EU emergency export controls on personal protective equipment (PPE) are being relaxed.

Demand for the kit had outstripped demand following the outbreak of the coronavirus and the European Commission restricted exports last month.

Now fresh regulations are being drafted which will only restrict the export of protective masks. The European Commission believes there is currently sufficient supply of all other PPE to protect the health of Europeans. The new restrictions will run for 30 days from 26 April 2020.

In the “spirit of international solidarity” the new scheme requires member states to authorise exports of emergency supplies that are for humanitarian aid and to process the relevant applications quickly.

The Commission had previously published emergency legislation banning the export of face masks, gloves, visors and other PPE outside of the EU for six weeks without prior authorisation. Those restrictions have been in place since 14 March 2020.  Guidance from the Commission on the export control measures confirmed that the restrictions did not apply to trade with the UK.

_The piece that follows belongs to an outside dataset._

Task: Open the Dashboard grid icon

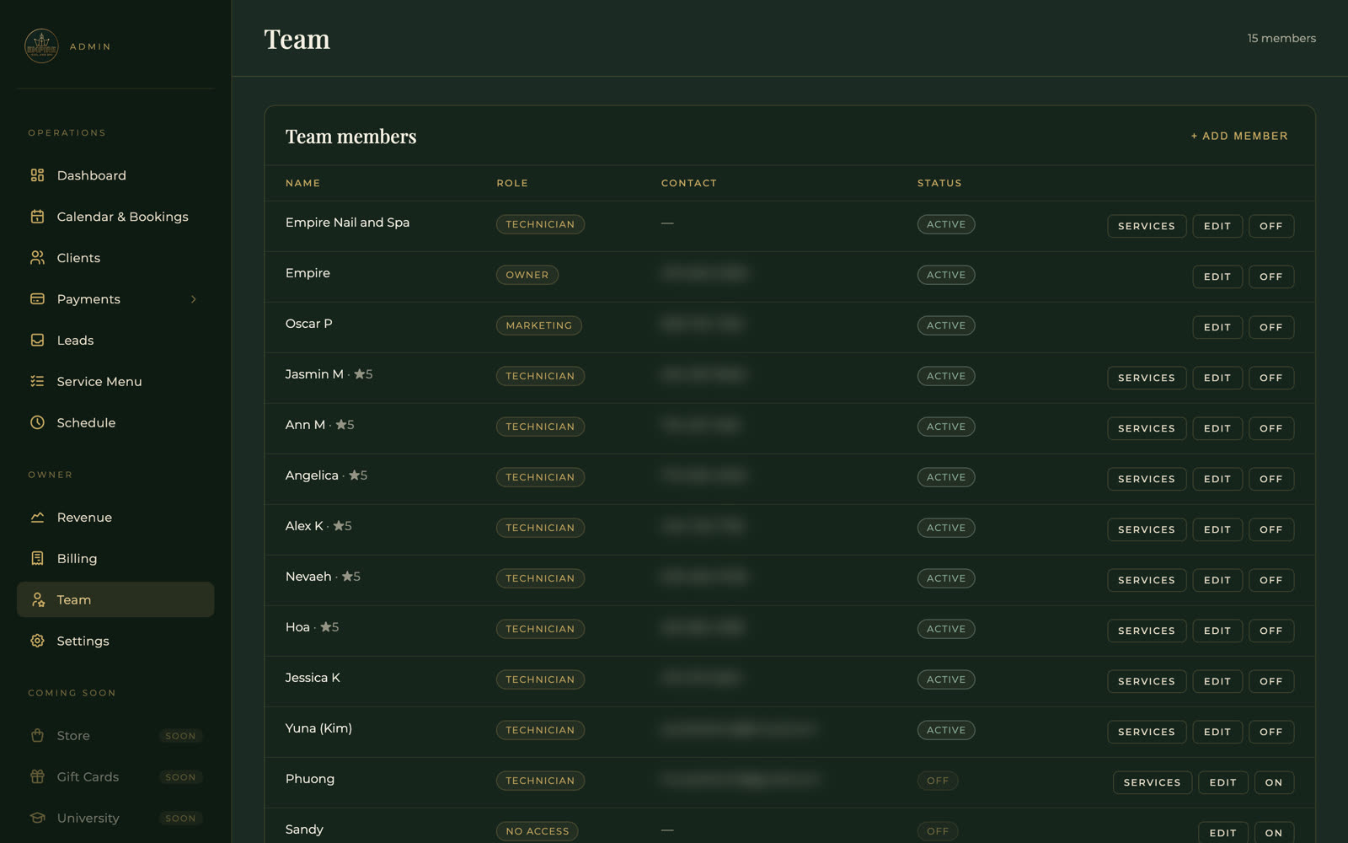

The existing restrictions also do not apply to Norway, Iceland, Liechtenstein, Switzerland, overseas countries and territories of EU member states. The Faroe Islands, Andorra, San Marino and the Vatican City are currently exempt from the prior authorisation requirement too.

The list of countries outside the restrictions will be extended on 26 April 2020 to include the Western Balkans and Gibraltar.

Stacy Keen of Pinsent Masons, the law firm behind Out-Law, said: "The new scheme requires member states to consult with the European Commission when assessing whether to issue an export authorisation.  It is hoped this will help the Commission as it tries to match supply and demand and respond to any request within 48 hours. A clearing house has been set up to coordinate efforts to match supply and demand in the EU, ensuring that the equipment goes where it is most needed."